### [Set task]
Pick up the article below on President Obama's town hall in Elkhart, Indiana, and keep writing it from its last sentence.

Obama goes bipartisan for real

The president puts congressional pandering to the GOP in his rearview as he thrills a crowd in a Republican stronghold.

Published February 9, 2009 8:30PM (EST)

Reuters/Jim Young

President Obama takes part in a town hall meeting at Concord Community High School in Elkhart, Ind., Monday.

President Obama returned to the campaign trail Monday morning, a tad belatedly in my opinion, to sell his recovery and reinvestment plan. He went to Elkhart, Ind., which didn't actually vote for him in November. This was smart bipartisanship, not the silly kind we've been seeing in Congress, where Democrats put ineffectual Republican ideas in the stimulus bill, and cut good ideas, but still get few or no GOP votes.

But the Elkhart region has the nation's fastest-growing unemployment rate -- it's 15.3 percent, up from 4.7 percent only a year ago, and it's been hit hard by RV-industry layoffs. The president didn't screen his crowd or his questions, unlike his timid White House predecessor, but the rollicking hour-plus town hall felt like an Obama rally anyway. He laid out his spending priorities -- getting money in the hands of people who'll spend it, creating and saving jobs, and in the meantime, putting people to work doing things the country needs, not makework. And the crowd loved it.

### [Raw data]
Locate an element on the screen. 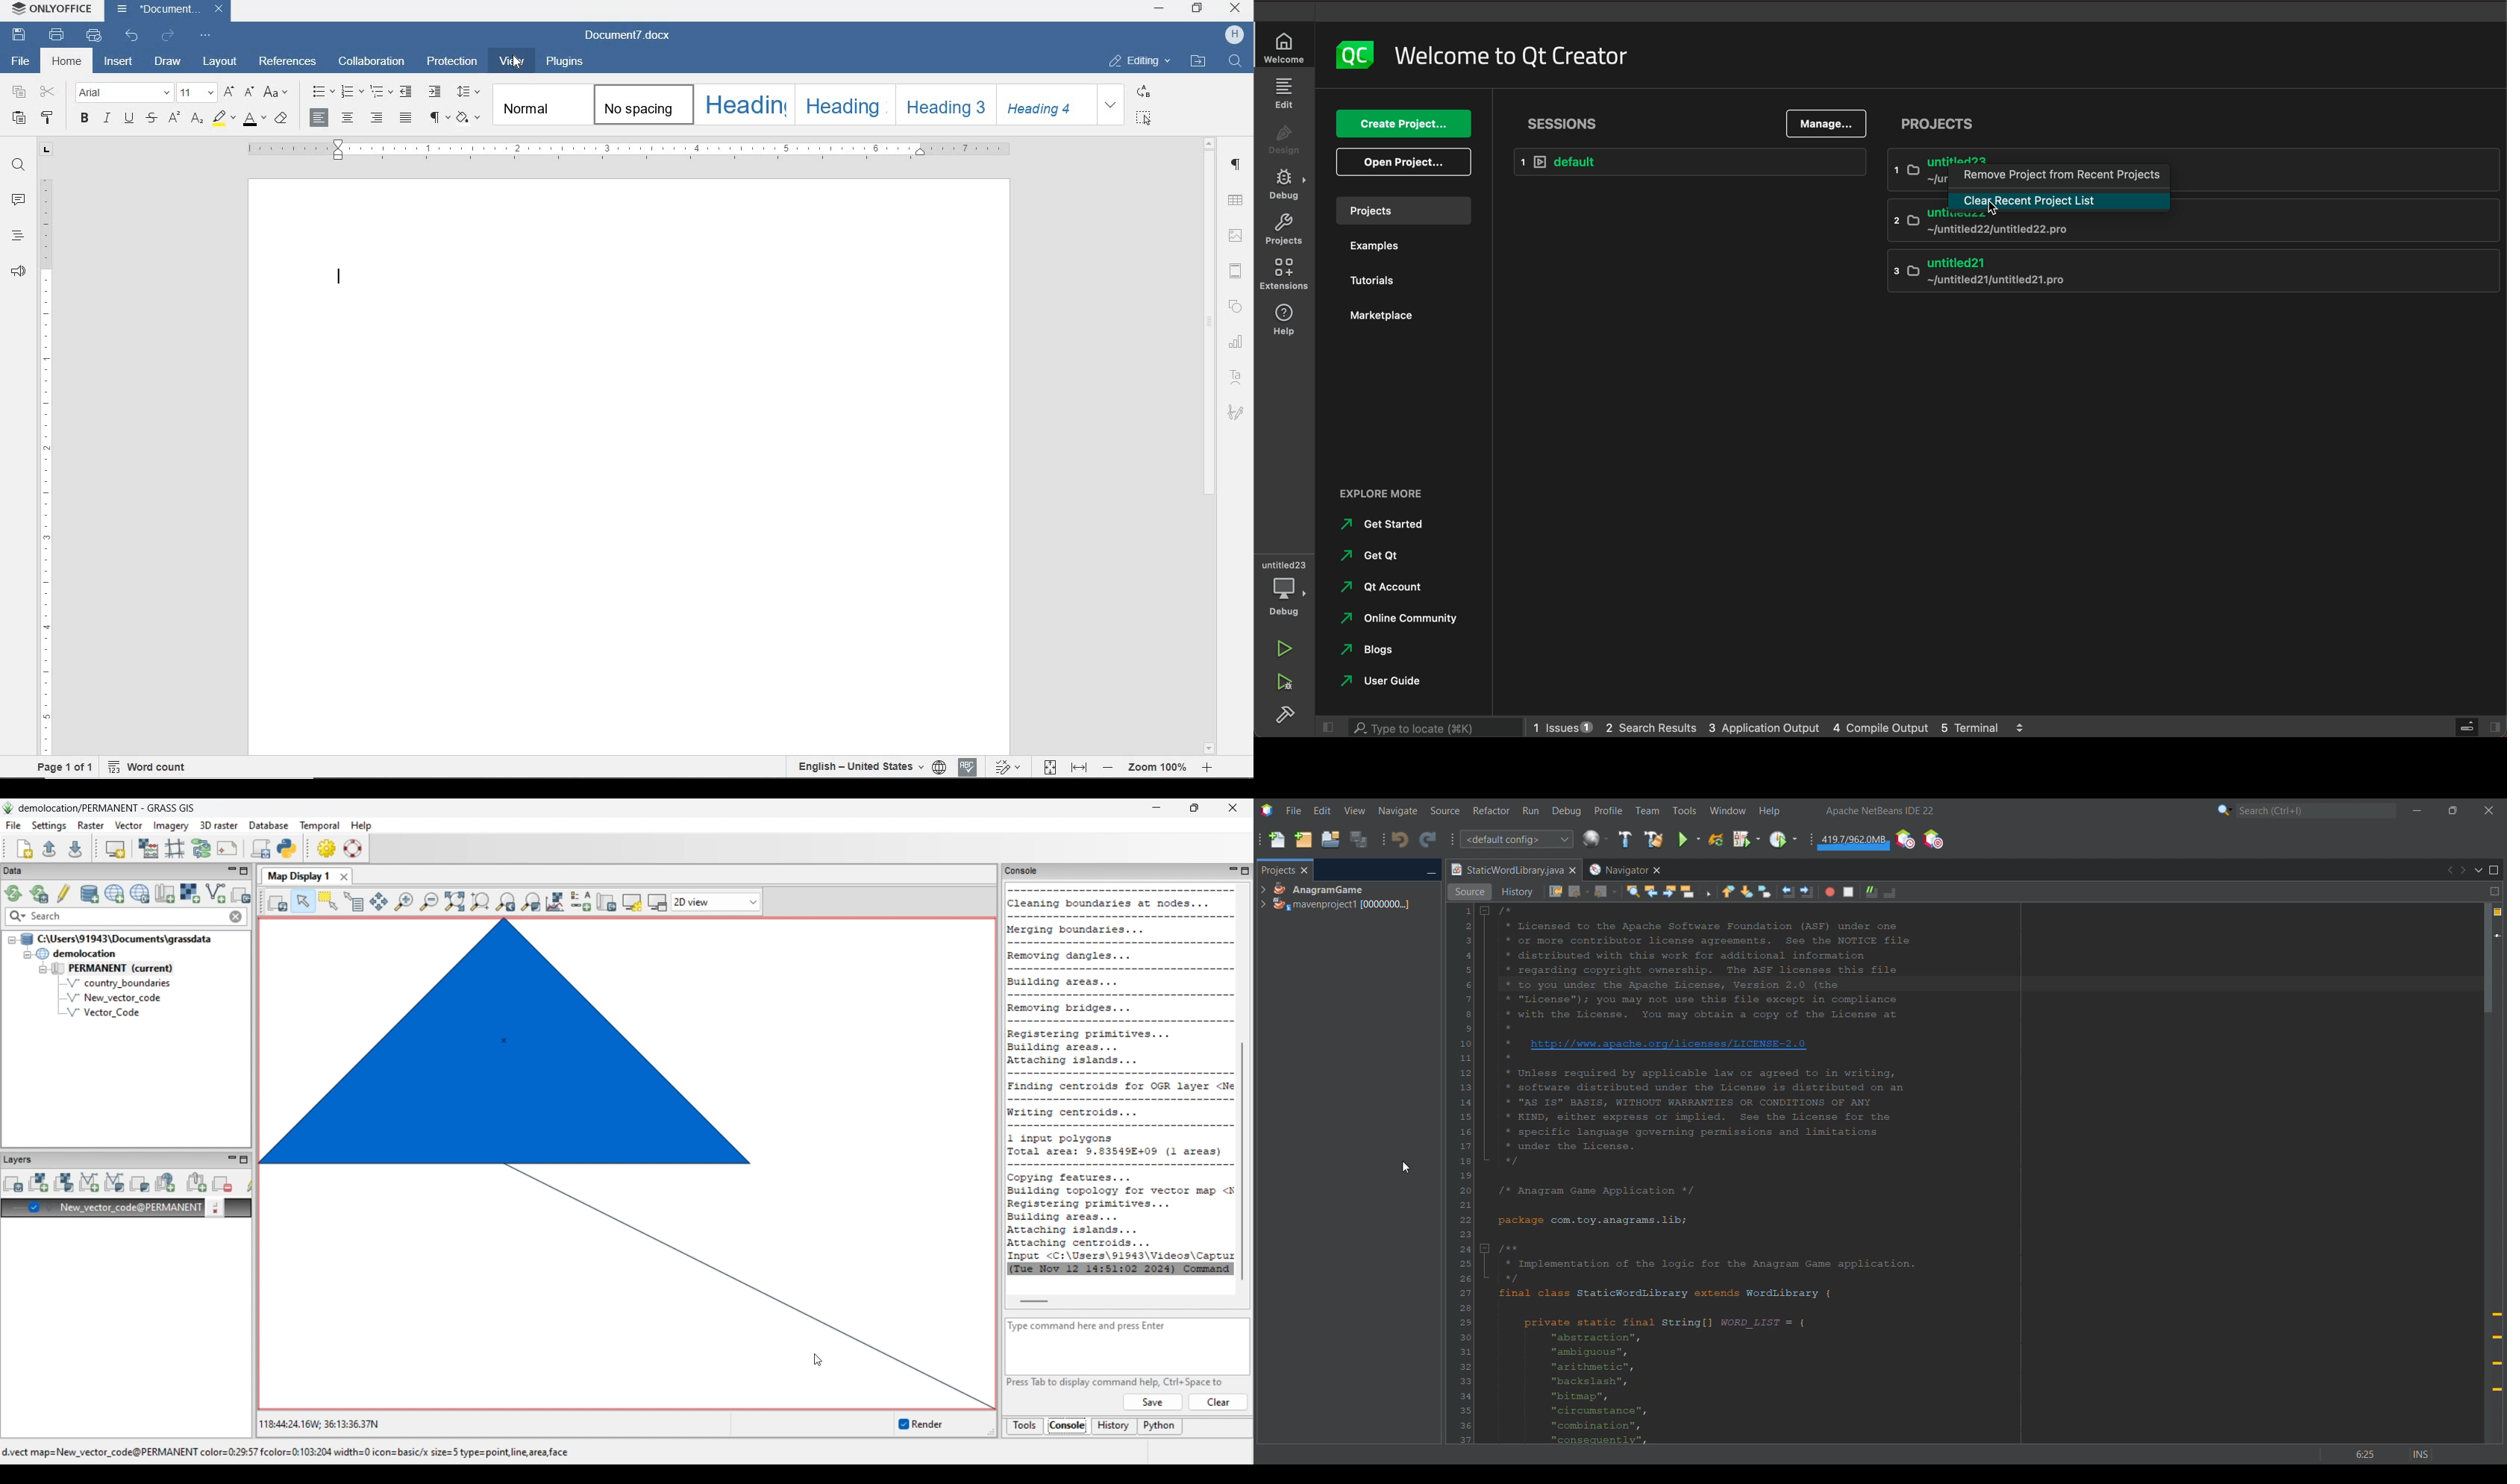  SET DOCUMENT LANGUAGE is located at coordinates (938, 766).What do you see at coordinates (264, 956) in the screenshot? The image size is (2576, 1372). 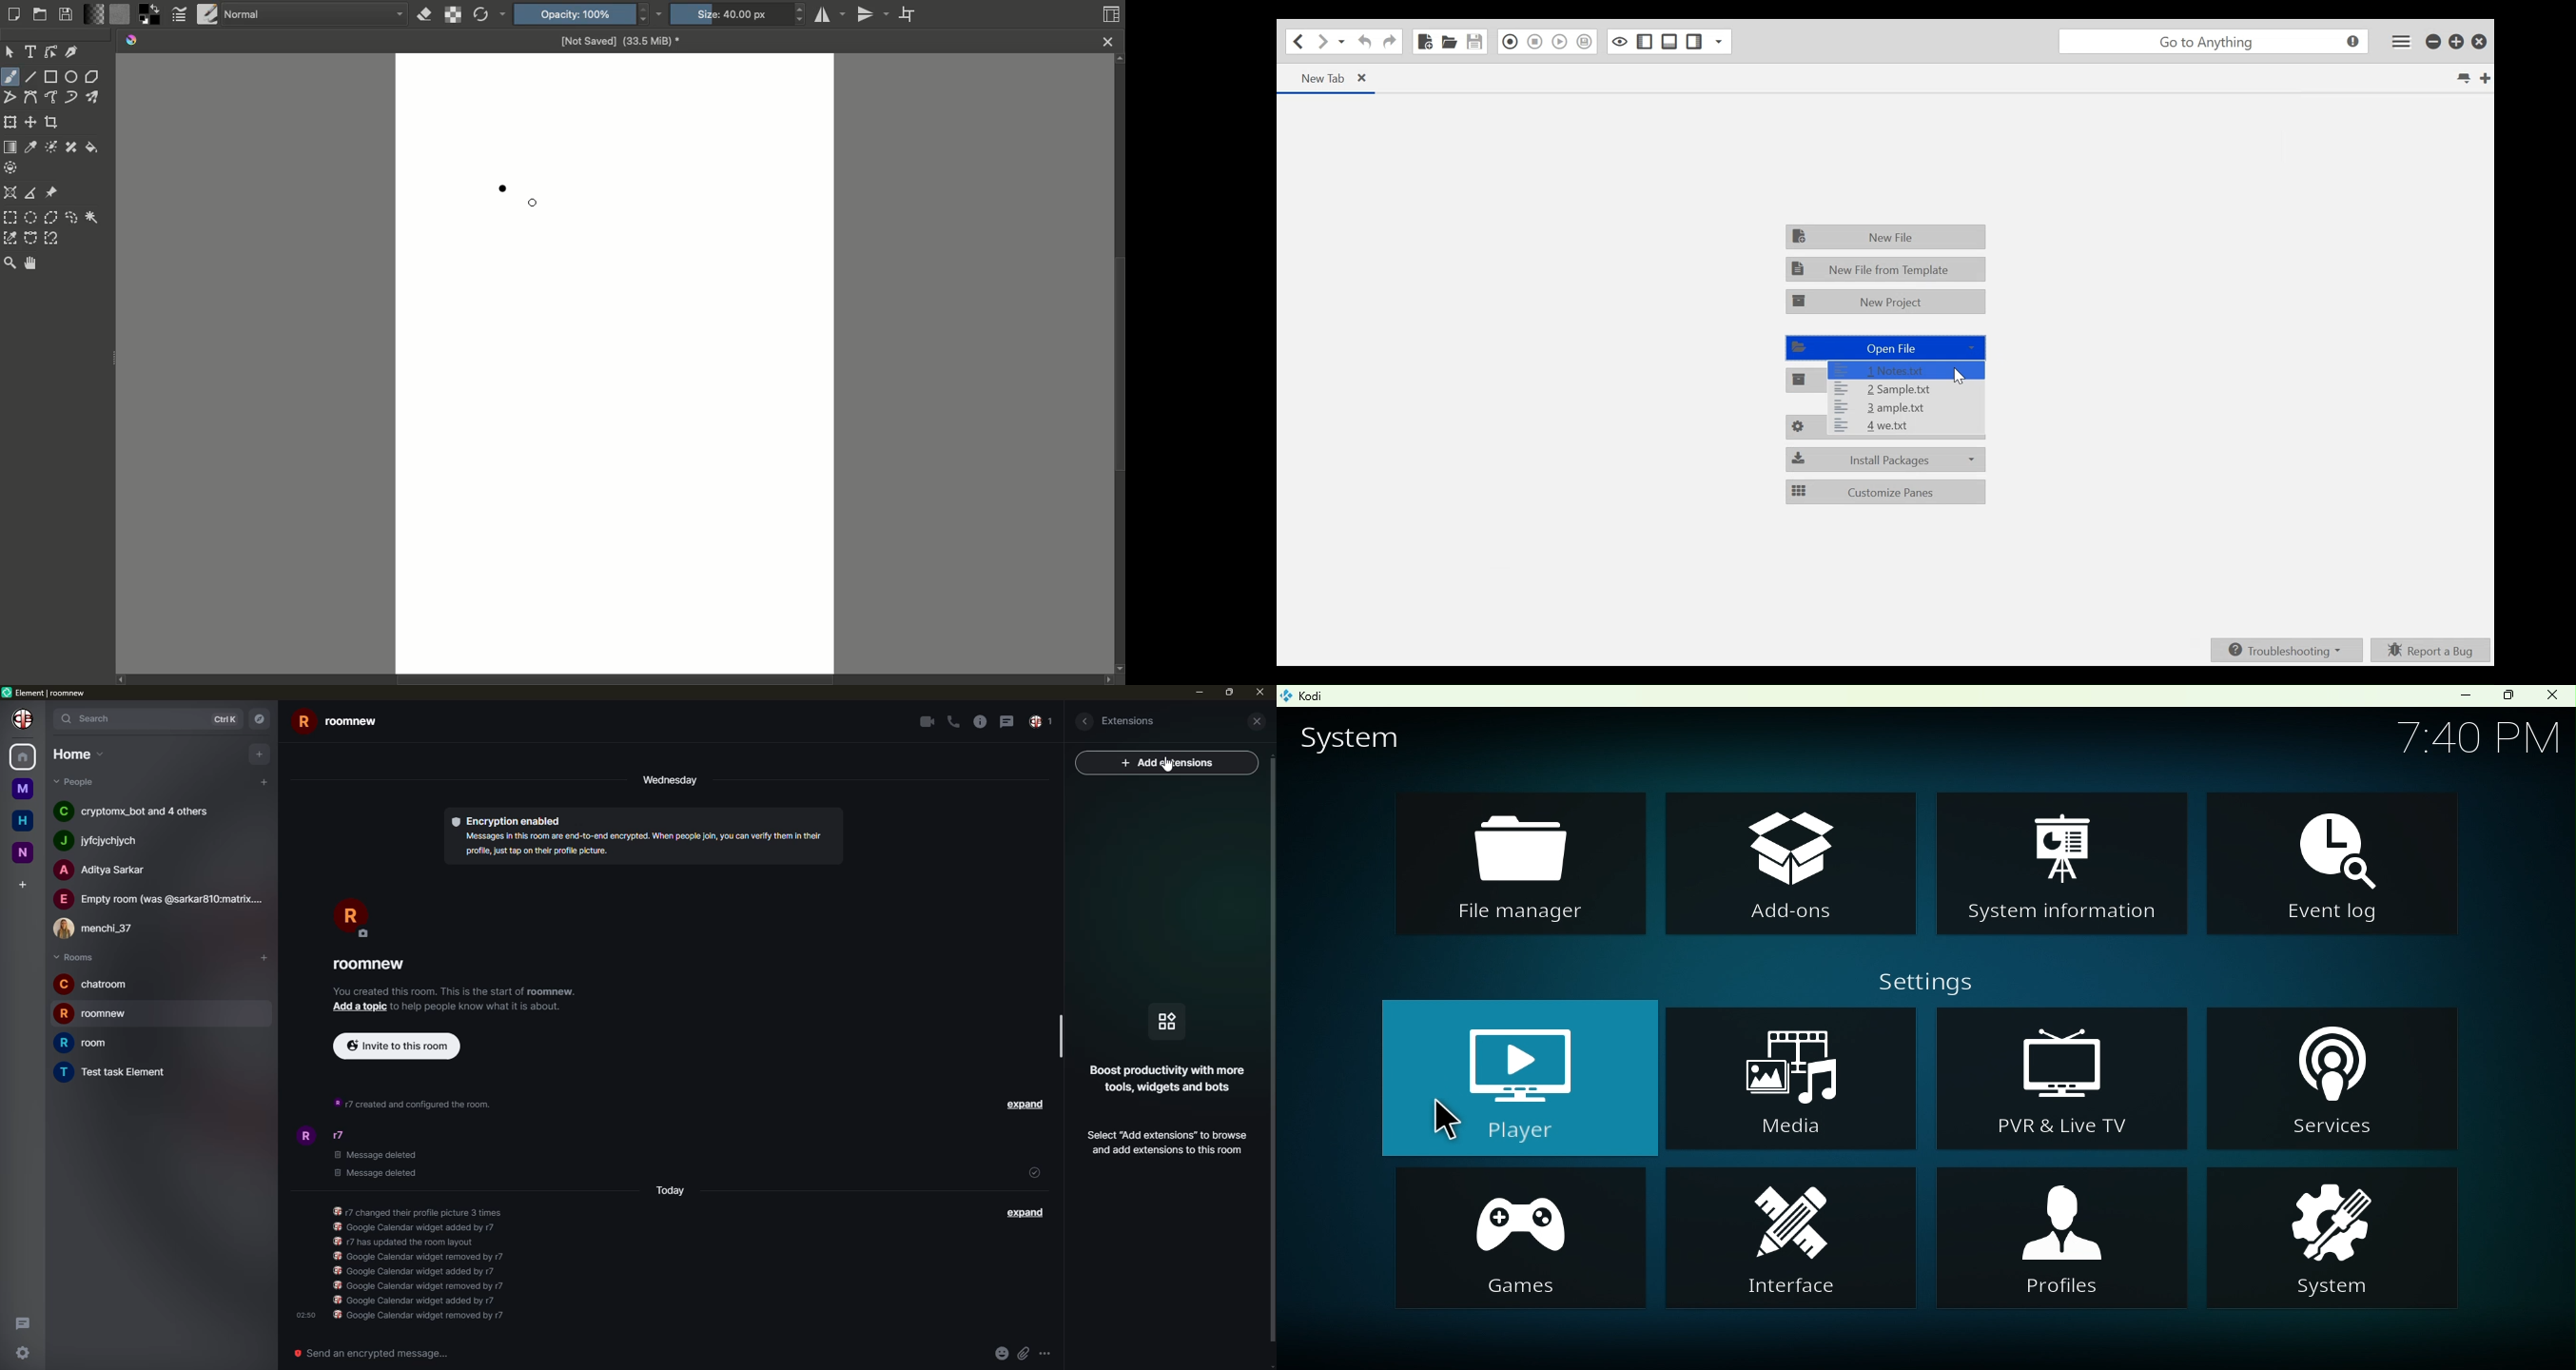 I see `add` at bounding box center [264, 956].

### [Exercise response]
Although he was speaking in a city that went for John McCain, Obama didn't pander to congressional Republicans at all. In fact he tweaked them by repeating a line that reportedly hurts their feelings: "We can no longer ... resort to the same failed ideas that got us into this mess in the first place. That was what the election was all about -- that the American people rejected those ideas because they didn't work. You didn’t send us to Washington because you were hoping for more of the same. You sent us there with a mandate for change, and the expectation that we would act quickly and boldly to carry it out -- and that is exactly what I intend to do as president of the United States." Obama warned that without bold action, "millions more jobs will be lost ... and our nation will sink into a crisis that, at some point, we may be unable to reverse."

To his credit, the president pitched his recovery and reinvestment plan as built around a "simple" core idea: "to put Americans back to work doing the work America needs done." The plan would save or create 3 million jobs, he said, "but not just any jobs -- jobs that meet the needs we’ve neglected for far too long and lay the groundwork for long-term economic growth." Obama also laid out the underlying basis for putting money in low-income, working-class Americans' hands, via targeted tax cuts, credits and rebates and expanded unemployment spending: "If you don’t have money, you can’t spend it. And if you don’t spend it, our economy will continue to decline."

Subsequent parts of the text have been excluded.